Когда они уже почти выбрались из весело гомонящей и искрящейся разворачивающимися голографическими картинами толпы художников, Тане пришло ответное сообщение: — Дружба и секс, дорогая практикантка, разве это и только это не называется громким словом «любовь»?
Прежде чем ответить, Таня подняла глаза на Колю. Он заметил и спросил: — Что?
— Ничего — ответила она: — Просто я тебя люблю.
— Я тебя тоже — автоматически ответил Коля пробиваясь к выходу с площади.
Приватный канал связи оставался открытым и прежде чем закрыть, Таня написала: — Не знаю.
Потом они попали на конкурс кулинарных мастеров. Двое мужчин и одна девушка состязались в приготовлении экзотичных блюд прямо на глазах восхищённо глазеющих на действо и недоверчиво вдыхающих непривычные ароматы, людей. Индивидуально подобранная еда. Блюдо после которого выбранный заранее человек один почувствует грусть или радость, а все остальные только оценят чудесный вкус. Тонкая настройка на индивидуума. Сумасшедший сплав кулинарии, биохимии и психофизики. Высшая степень мастерства.
— Сравнивать кулинар-мастеров с автоматическими поварами просто смешно — заметил Коля.
Таня безоговорочно согласилась с ним.
Спонтанный праздник поднял настроение Новоградцев. На следующий день никто так сильно не беспокоился и не волновался как за день до праздника. Люди просто ждали пока Земля исправит поломку на экспериментальной станции нуль-транспортировки и пришлёт рейсовый корабль. Высший технический совет провёл совещание основной темой которого выступал вопрос: в какие сроки колония сможет собственными силами создать с нуля станцию нуль-транспортировки и всю необходимую для её работы инфраструктуры.

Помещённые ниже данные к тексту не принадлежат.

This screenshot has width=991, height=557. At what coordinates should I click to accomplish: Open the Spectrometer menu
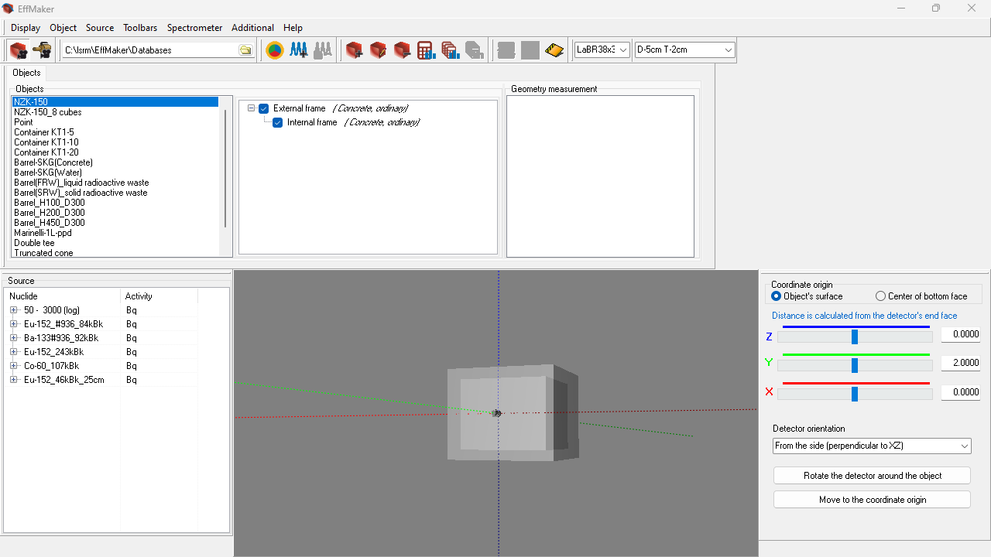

Ответ получился очень расплывчатым, но учёные сошлись во мнении, что не раньше чем через четыре десятка лет. Это минимальный срок. Невозможно взять и подвесить кубик на достаточную высоту, вначале нужно выстроить все предшествующие этажи башни из кубиков. И хотя, образно говоря, современные технологии силовых полей позволяли подвешивать кубики на любую необходимую высоту, но приведённая аналогия в пояснениях не нуждалась.
Оставалось только ждать. Ждать и надеяться. Говорят будто на свете нет ничего хуже ожидания. Но это если сидеть сложив руки и вздыхать, ежеминутно поглядывая на часы. Высочайший совет затеял глобальную ревизию имеющихся в распоряжении колонии оборудования и производственных мощностей. Работы у статистиков прибавилось. Теперь её хватало на весь официальный пятичасовой рабочий день. Отработав, Таня обедала и либо шла, вместе с Колей, к Селезнёвым в малый купол где проживали красноармейцы. Либо в лабораторию Илюшенко Ларисы. Однако красные командиры занимались какими-то приготовлениями, как будто ожидали (или, хотя бы, допускали) возможность нападения на Дальнюю из вне. У Селезнёвых не находилось времени на гостей.